§ **Assignment**:
Starting at the first line of the records and stopping at the line that contains "Expand the Identity Providers dropdown arrow", transcribe every line exactly and leave out the pictures.

§ **Data extract**:
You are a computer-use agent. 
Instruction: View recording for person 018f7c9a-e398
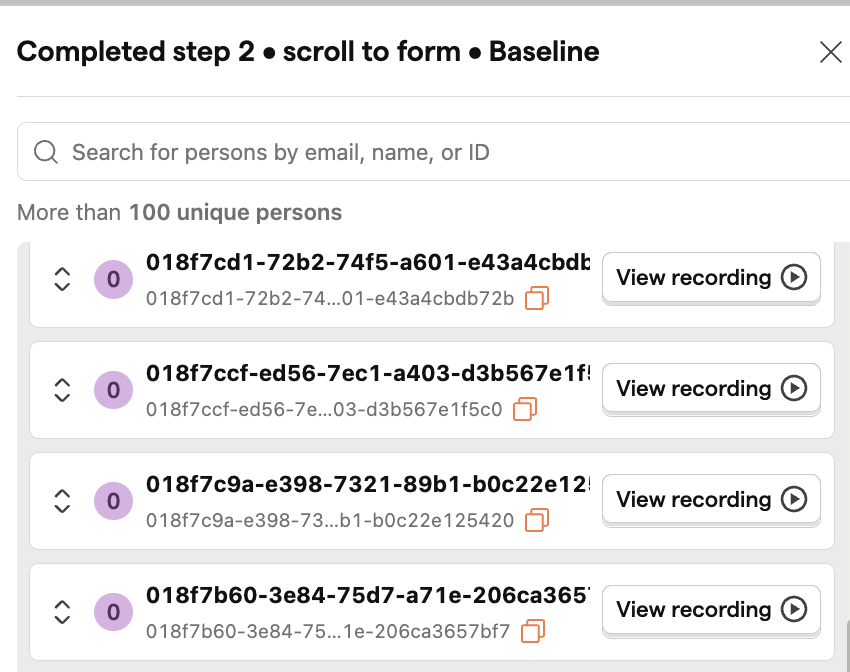coord(711,500)
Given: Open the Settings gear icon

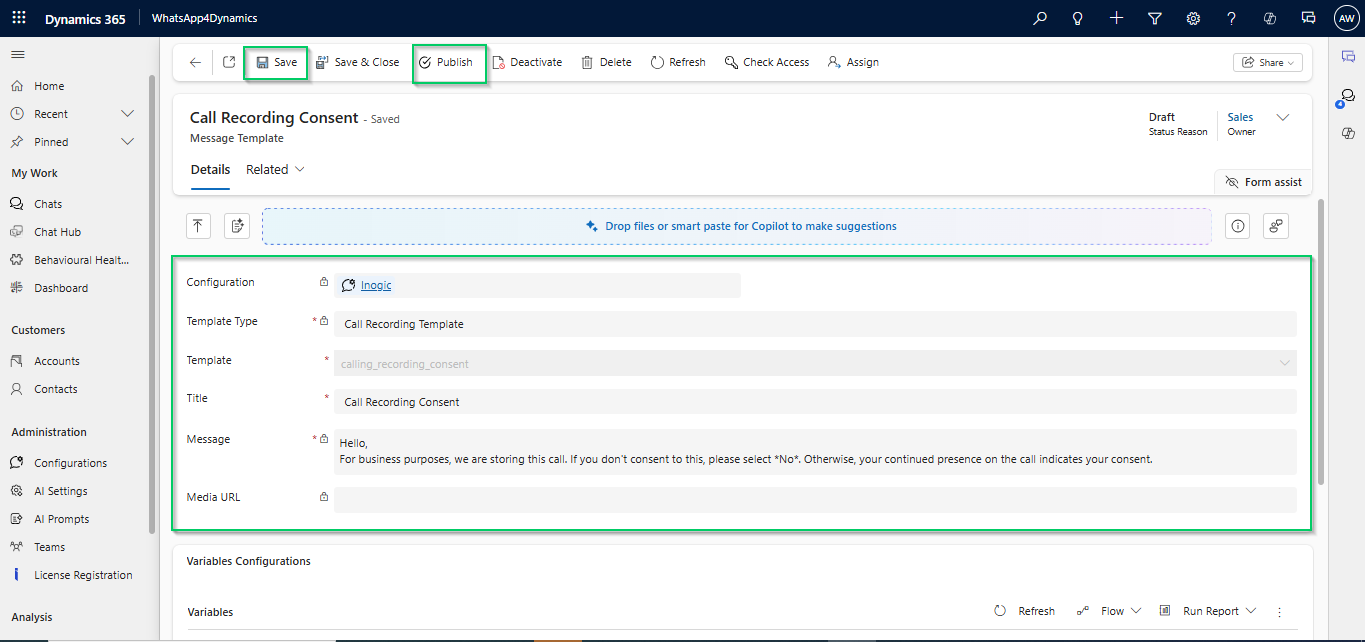Looking at the screenshot, I should [1193, 18].
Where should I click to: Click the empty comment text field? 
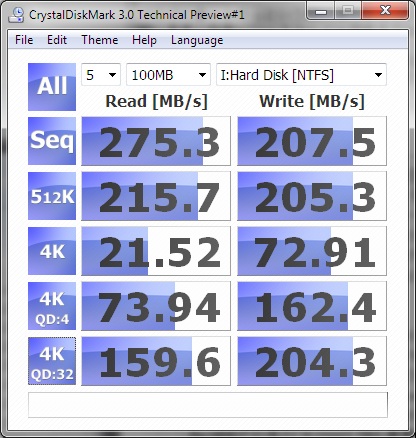pos(208,405)
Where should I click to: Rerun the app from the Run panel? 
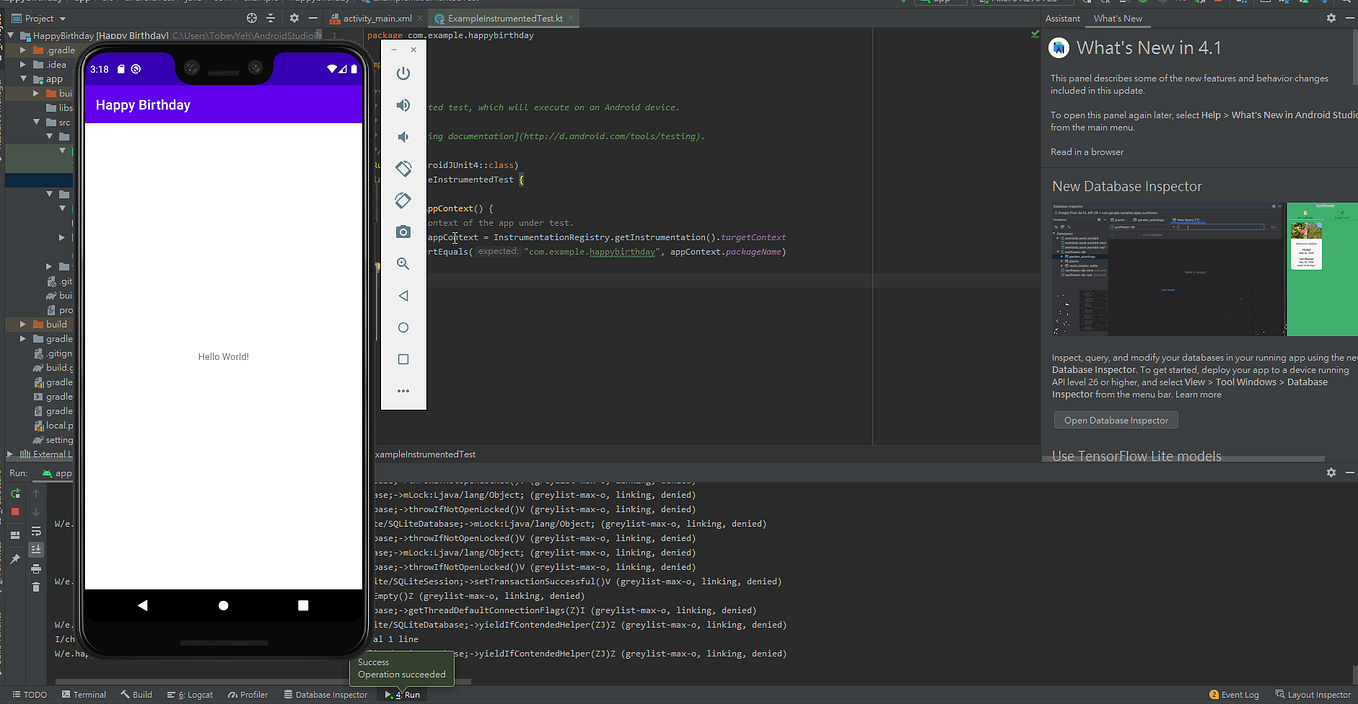pyautogui.click(x=14, y=493)
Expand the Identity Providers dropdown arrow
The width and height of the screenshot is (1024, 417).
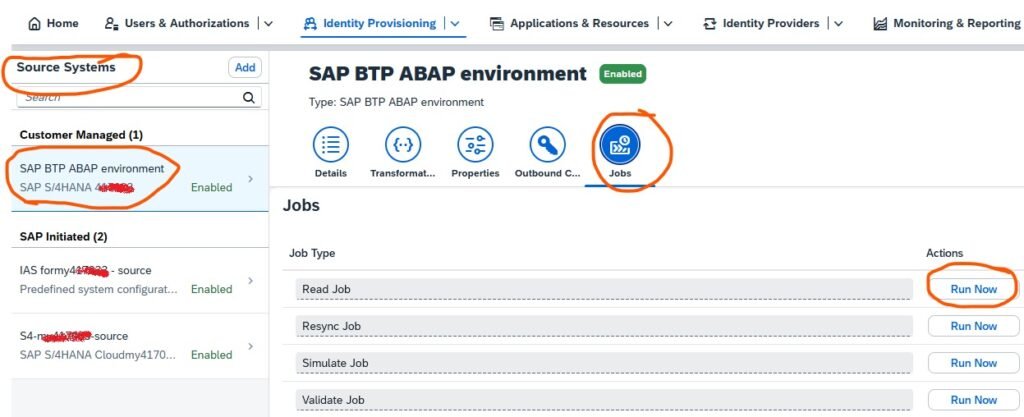click(838, 23)
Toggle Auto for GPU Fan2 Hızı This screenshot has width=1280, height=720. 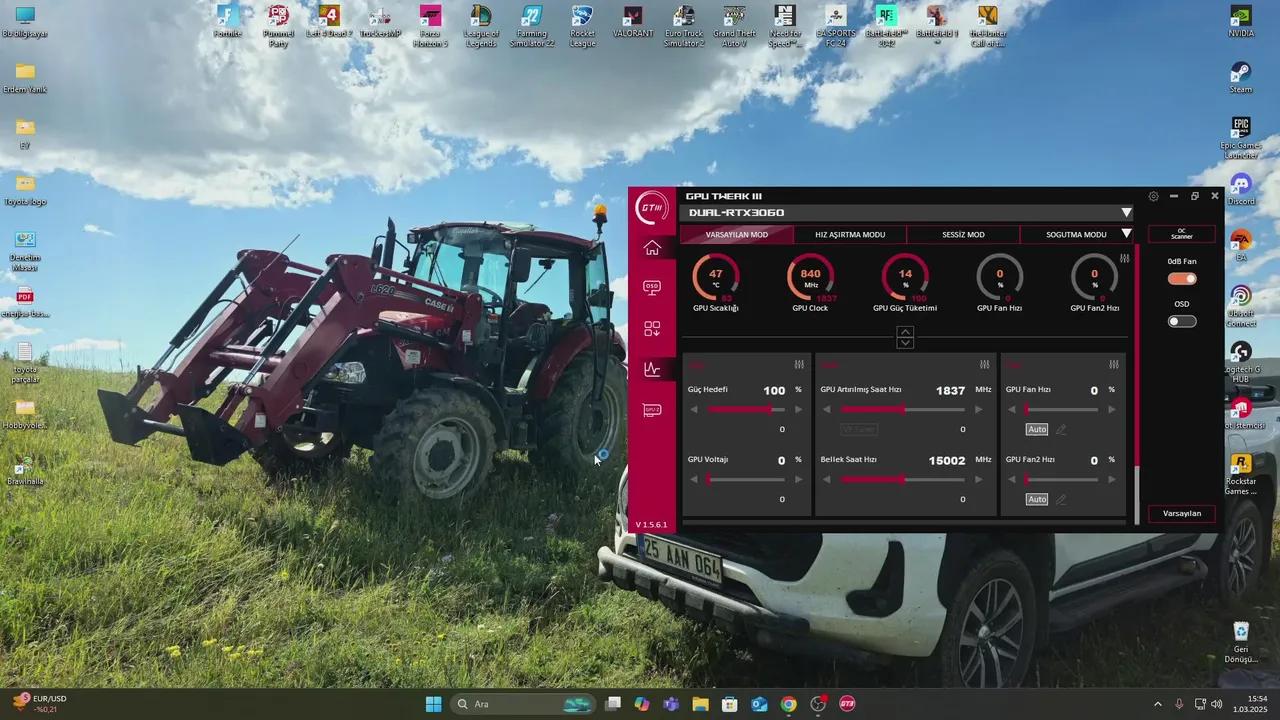tap(1037, 499)
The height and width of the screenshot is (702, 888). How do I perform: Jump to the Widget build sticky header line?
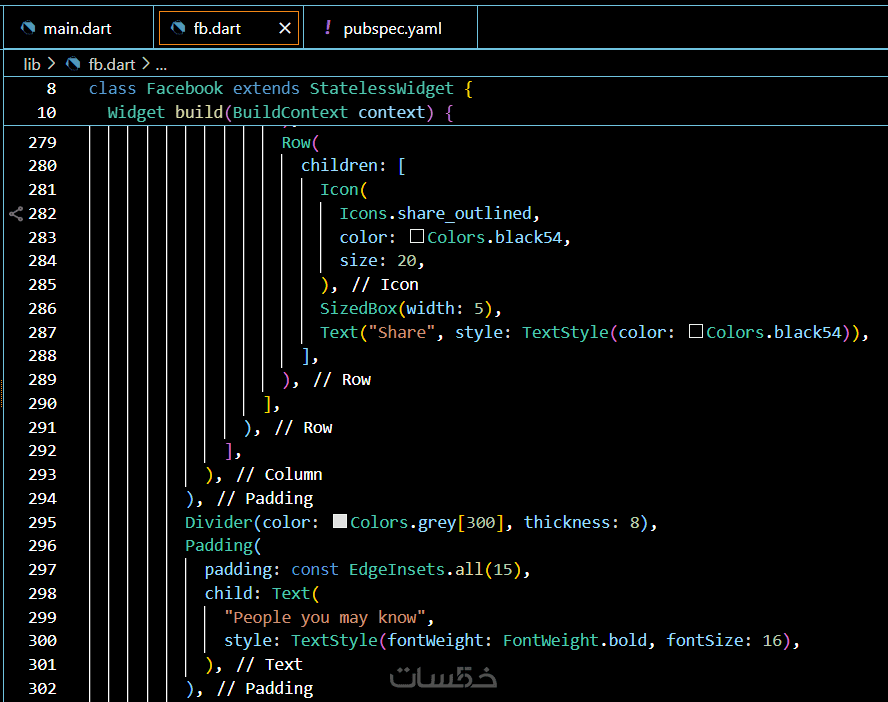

§ **Exercise output**:
You are a computer-use agent. 
Instruction: View recording for person 018f7c9a-e398
coord(711,500)
Given: Open the Settings gear icon

Looking at the screenshot, I should [1193, 18].
Where should I click to: Click the empty comment text field? 
pos(208,405)
Where should I click to: Rerun the app from the Run panel? 
pyautogui.click(x=14, y=493)
Expand the Identity Providers dropdown arrow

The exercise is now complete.